When adding in all of the money owed to cover future liabilities in entitlement programs the US is actually in worse financial shape than Greece and other debt-laden European countries, Pimco's Bill Gross told CNBC Monday.

Much of the public focus is on the nation's public debt, which is $14.3 trillion. But that doesn't include money guaranteed for Medicare, Medicaid and Social Security, which comes to close to $50 trillion, according to government figures.

The government also is on the hook for other debts such as the programs related to the bailout of the financial system following the crisis of 2008 and 2009, government figures show.

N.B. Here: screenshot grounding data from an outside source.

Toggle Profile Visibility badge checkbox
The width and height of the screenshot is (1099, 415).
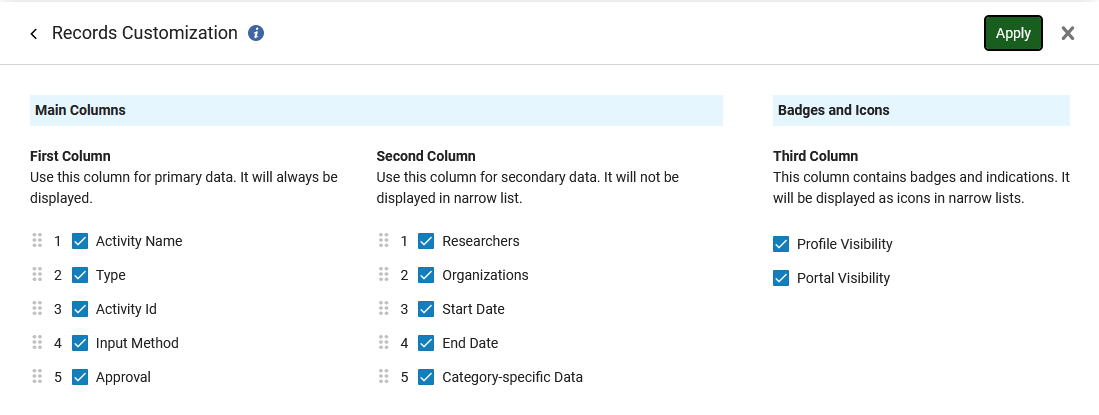point(781,244)
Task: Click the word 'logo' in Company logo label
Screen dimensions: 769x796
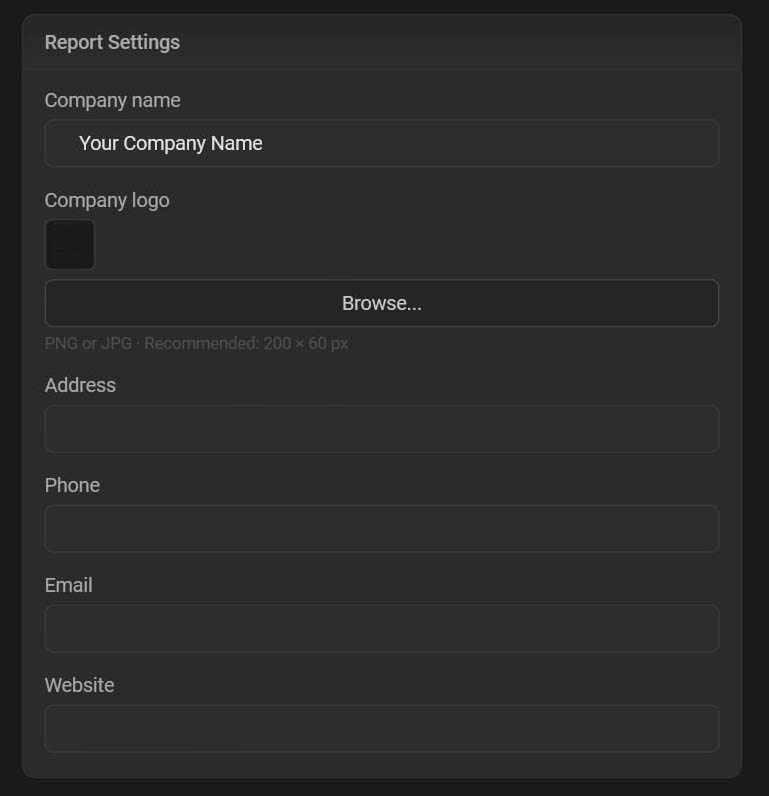Action: (151, 201)
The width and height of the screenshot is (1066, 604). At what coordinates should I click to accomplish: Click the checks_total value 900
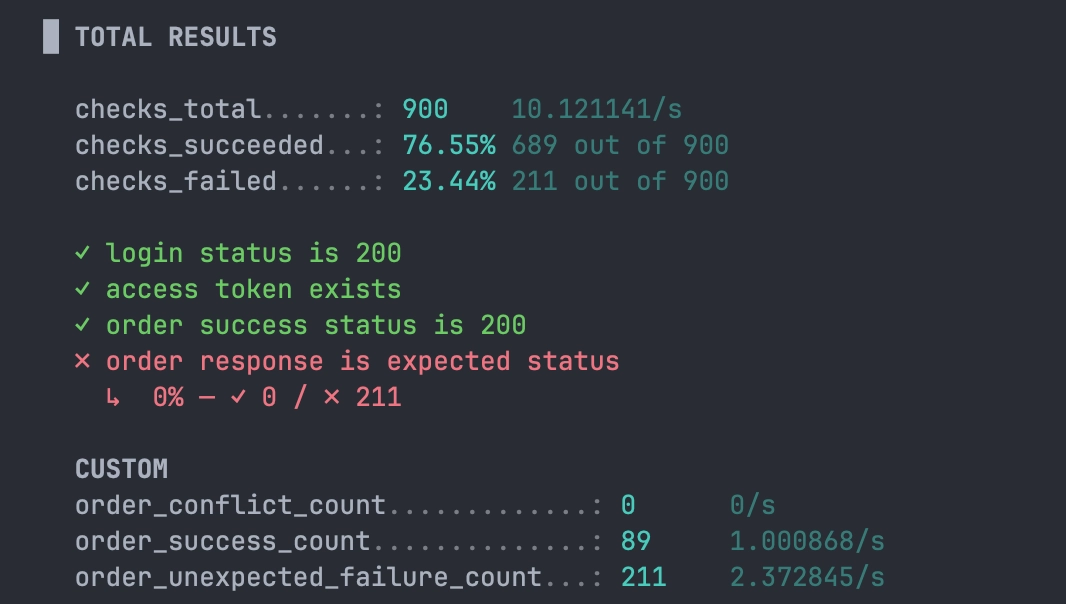(x=426, y=109)
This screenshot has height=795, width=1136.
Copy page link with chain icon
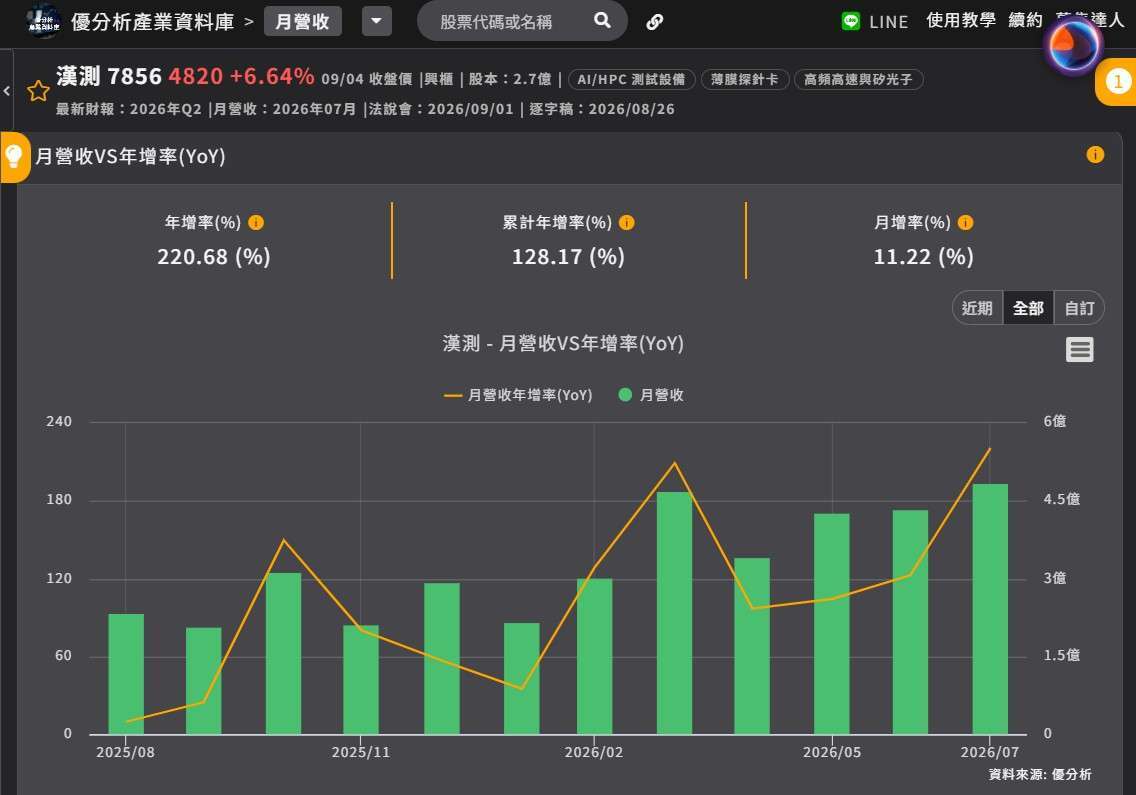(x=654, y=22)
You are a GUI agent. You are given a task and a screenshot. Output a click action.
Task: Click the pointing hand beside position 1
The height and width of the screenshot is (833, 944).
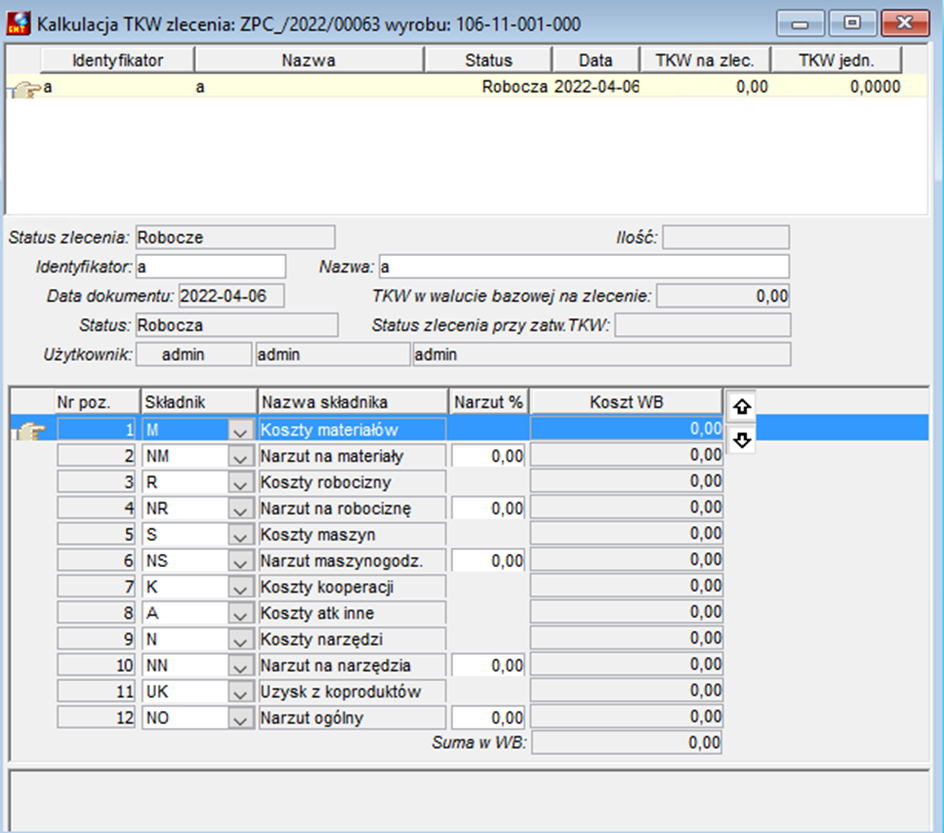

Taken together, Gross puts the total at "nearly $100 trillion," that while perhaps a bit on the high side, places the country in a highly unenviable fiscal position that he said won't find a solution overnight.

"To think that we can reduce that within the space of a year or two is not a realistic assumption," Gross said in a live interview. "That's much more than Greece, that's much more than almost any other developed country. We've got a problem and we have to get after it quickly."

Gross spoke following a report that US banks were likely to scale back on their use of Treasurys as collateral against derivatives and other transactions. Bank heads say that move is likely to happen in August as Congress dithers over whether to raise the nation's debt ceiling, according to a report in the Financial Times.

The move reflects increasing concern from the financial community over whether the US is capable of a political solution to its burgeoning debt and deficit problems.